Reputation: 1890
vs code supposedly is supports substation, i.e., transforms, in user-defined snippets. But its working for me only with (built-in) variables and not placeholders.
See the following snippet:
"substitution test" : {
"prefix" : "abc",
"body": [
"${TM_FILENAME}",
"${TM_FILENAME/^([^.]+)\\..+$/$1/}",
"${TM_FILENAME/^([^.]+)\\..+$/${1:/capitalize}/}",
"${TM_FILENAME/^([^.]+)\\..+$/${1:/upcase}/}",
"${2:showMeInAllCapsWhenReferenced}",
"${2/upcase}"
]
}
The output of lines 1-4 is as expected:
users.actions.ts
users
Users
USERS
In line 5 there is a placeholder and I reference it again in line 6. I want it to show both times, once as I type it, and again in all-caps. So e.g.:
fooFoo
FOOFOO
But the actual output is
showMeInAllCapsWhenReferenced
${2/upcase}
Is substitution/transformation of referenced placeholders (as I type) even possible?
Upvotes: 4
Views: 3338
Reputation: 182131
Your last two lines should be:
"${2:showMeInAllCapsWhenReferenced}",
"${2/(.*)/${1:/upcase}/}"
After the final tab the transform is actually applied (so not technically "as you type" the placeholder replacement).

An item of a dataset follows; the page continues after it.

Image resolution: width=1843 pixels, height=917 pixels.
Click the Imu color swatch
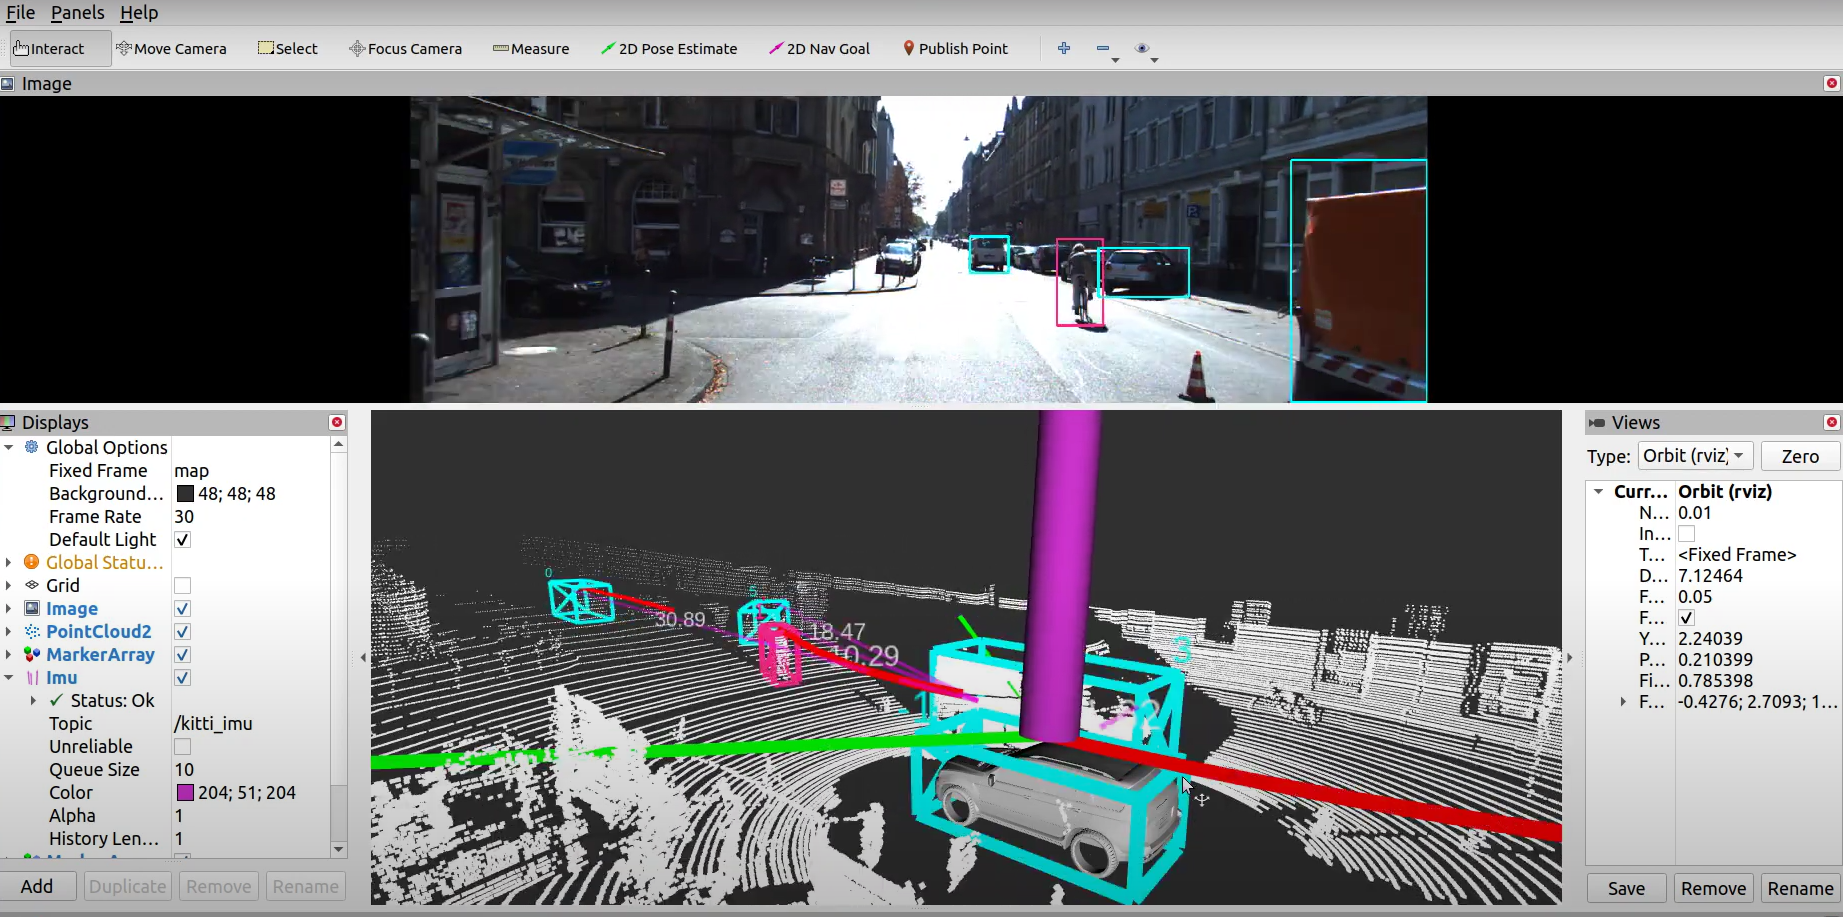(x=185, y=793)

From placeholder transforms:
The inserted text is matched with the regular expression and the match or matches - depending on the options - are replaced with the specified replacement format text.
So you cannot just use :/upcase for example without the regex capture as you tried to do on line 5 - it can only transform a regex match.
Looking at the grammar section :
transform ::= '/' regex '/' (format | text)+ '/' options format ::= '$' int | '${' int '}' | '${' int ':' '/upcase' | '/downcase' | '/capitalize' '}' | '${' int ':+' if '}' | '${' int ':?' if ':' else '}' | '${' int ':-' else '}' | '${' int ':' else '}'
we see that the :/upcase must follow a regex. (The "format", of which upcase is one, must follow a "regex" in a "transform".)